Z dziennika malarki 28.08.2013 r.
Obraz to sprawa prosta: mam malować przedmiot takim, jaki jest, plus miłość do niego.
Aktualnie maluję cykl martwych natur. Zaplanowałam pięć, ale nie wykluczone, że będzie ich więcej. Odkryłam, że przedmioty mają swoją własną radość istnienia. W tej radości chcę trochę poprzebywać.
Są takie zbędne czy dodatkowe, że aż wydają się zabawne. Stąd wniosek, że służą przede wszystkim zabawie. Tak myśli każdy rozsądny człowiek.
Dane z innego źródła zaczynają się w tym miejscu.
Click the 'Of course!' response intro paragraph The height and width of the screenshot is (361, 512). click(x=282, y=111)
Wszystko, co znajduje się w promieniu trzech metrów ode mnie, sprawia mi radość.
Zaczęte są cztery obrazy. Jutro piąty. Nałożyłam laserunki, starałam się zamalować całą powierzchnię, żeby potem, kiedy podeschnie, było nad czym pracować.
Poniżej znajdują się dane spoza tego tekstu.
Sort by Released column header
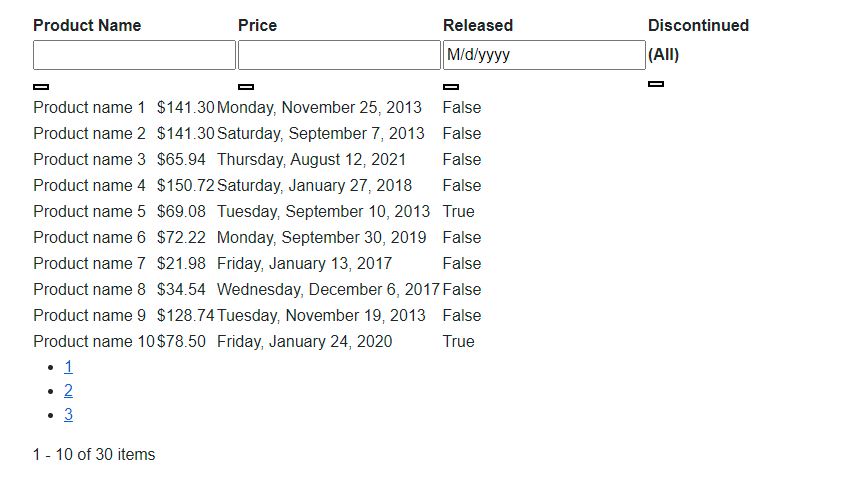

Słucham "Chłopów" przy malowaniu. Sama już nie wiem, w jakiej rzeczywistości przebywam: czy na wsi tak barwnie i szczegółowo opisywanej przez Reymonta, czy wśród przedmiotów martwych natur, które maluję. Jedno i drugie wydaje się pochodzić z tego samego
poziomu.
Chłonę ich ducha. To, czego się słucha przy malowaniu powinno wspierać pracę.